-- Supplied data --
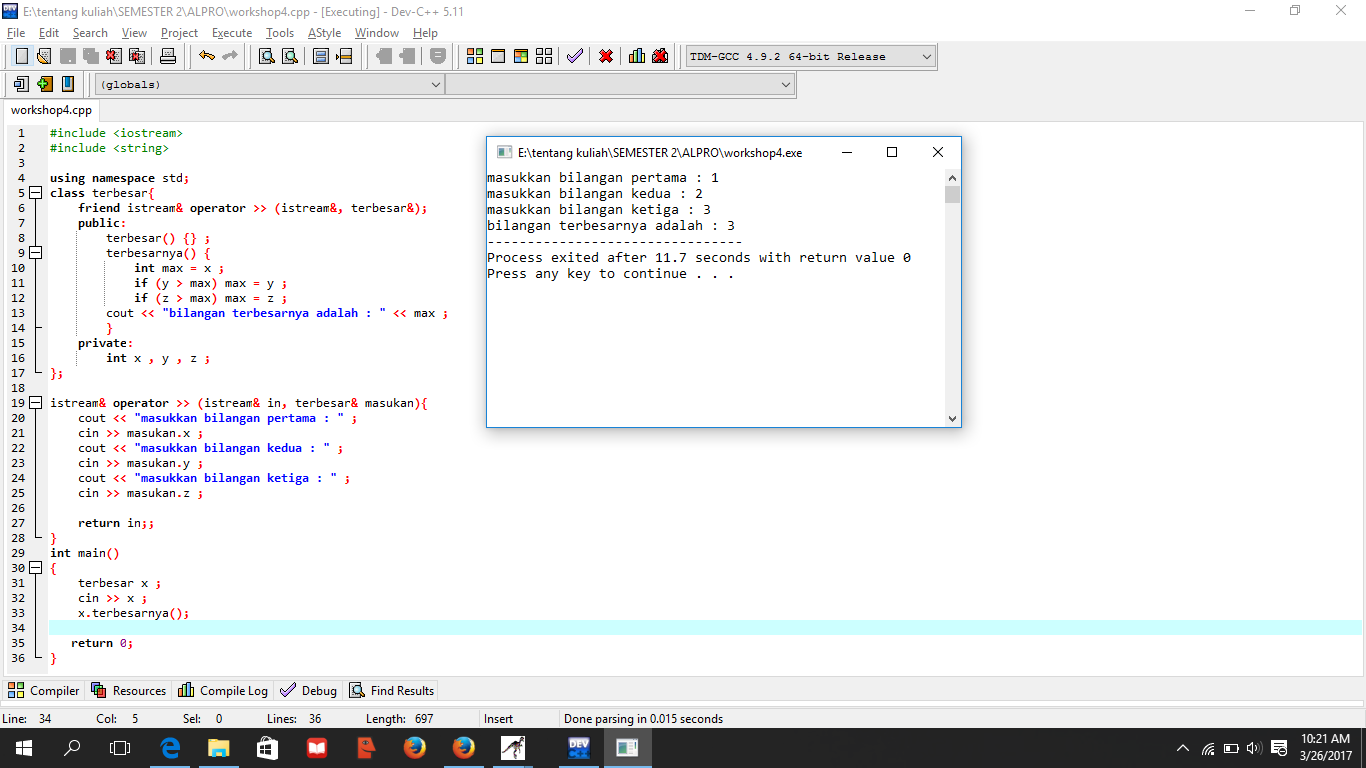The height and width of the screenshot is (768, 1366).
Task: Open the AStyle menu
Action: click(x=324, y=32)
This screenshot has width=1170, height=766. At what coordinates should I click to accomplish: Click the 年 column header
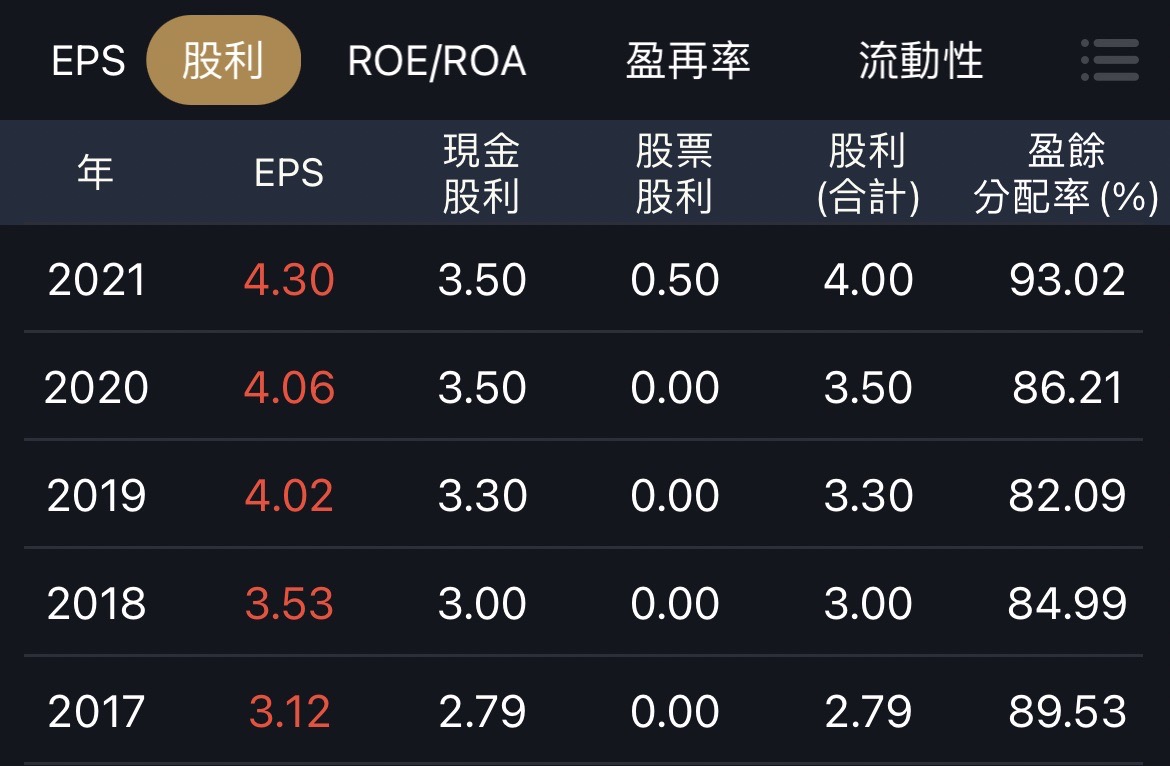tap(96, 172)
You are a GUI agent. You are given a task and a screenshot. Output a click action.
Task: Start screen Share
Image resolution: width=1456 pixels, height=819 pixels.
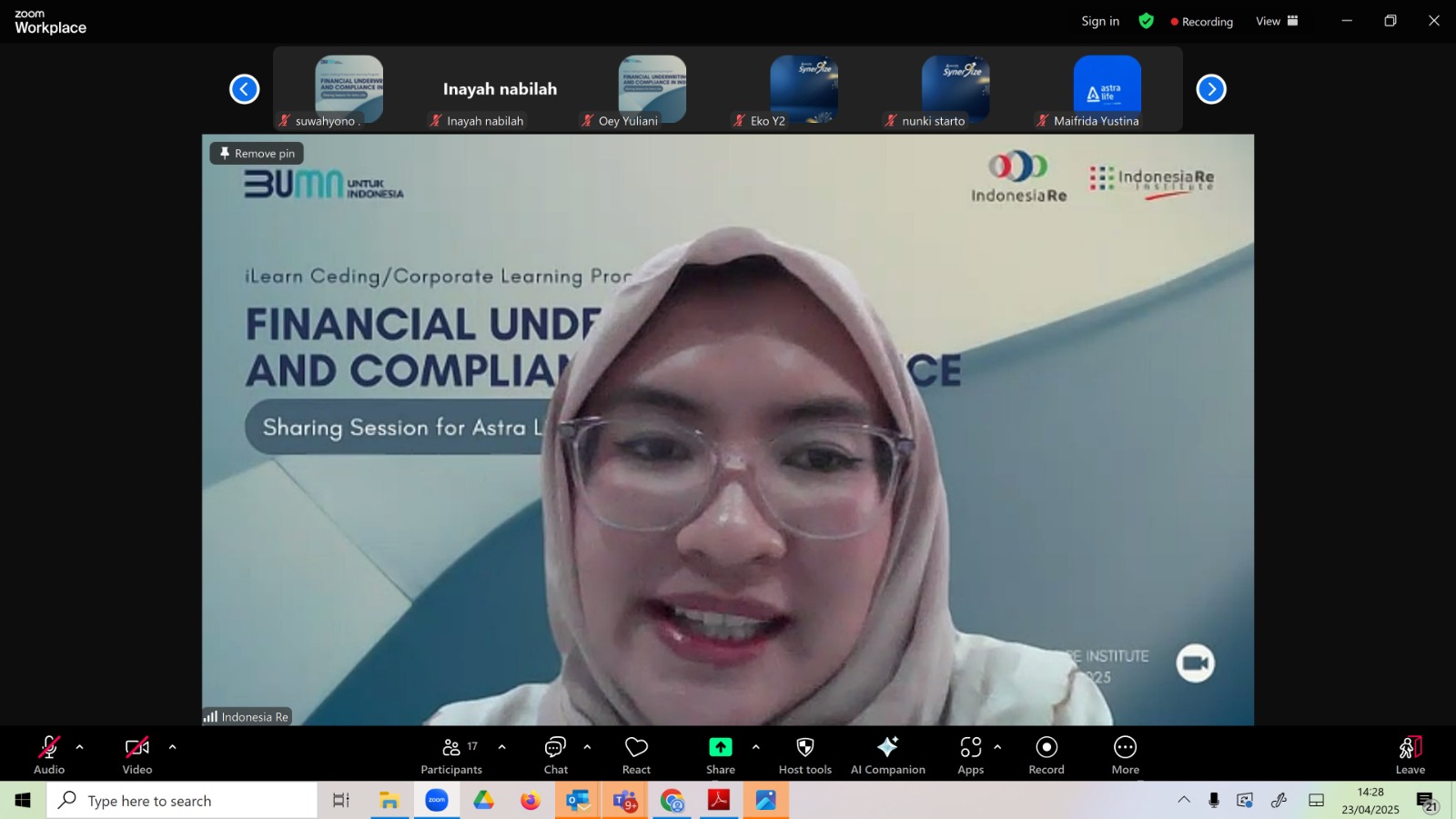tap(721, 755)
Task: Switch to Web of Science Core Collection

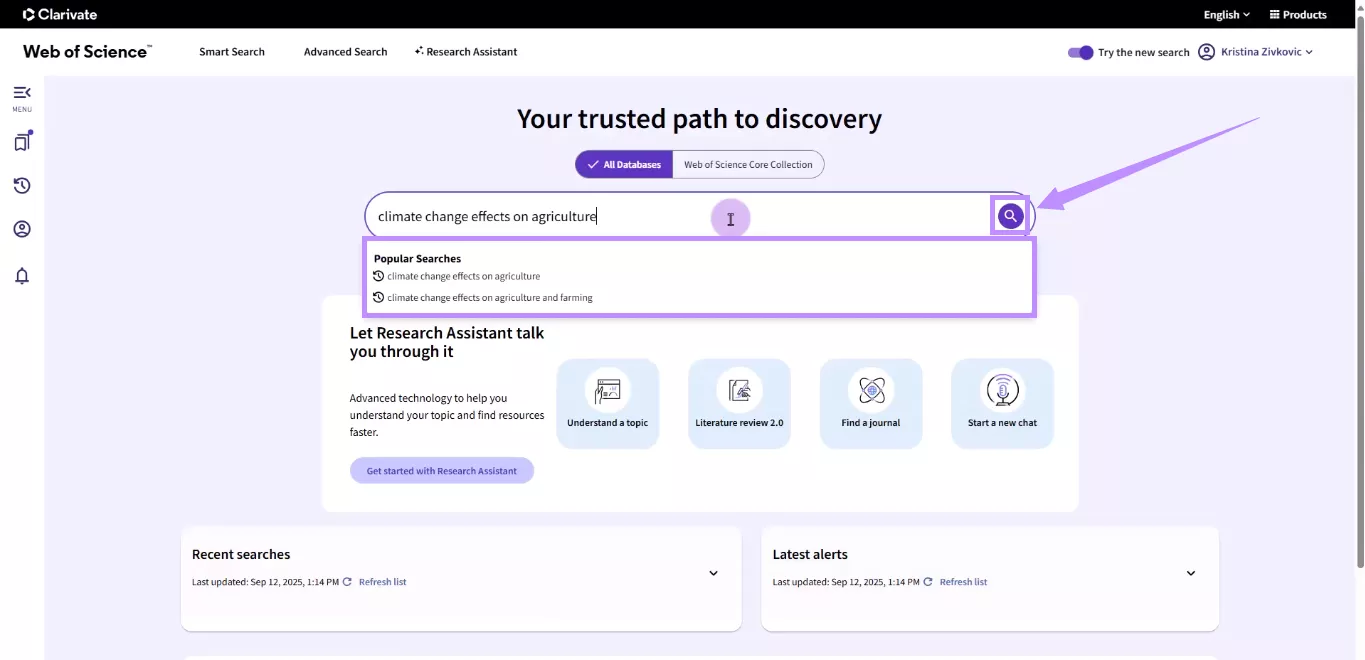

-- Problem to solve --
Using the listing above, set down exactly each line from the one containing "Task: Start screen Share" through the final line, and leave out pictures.

-- Output of the task --
Task: Start screen Share
Image resolution: width=1456 pixels, height=819 pixels.
tap(721, 755)
Task: Switch to Web of Science Core Collection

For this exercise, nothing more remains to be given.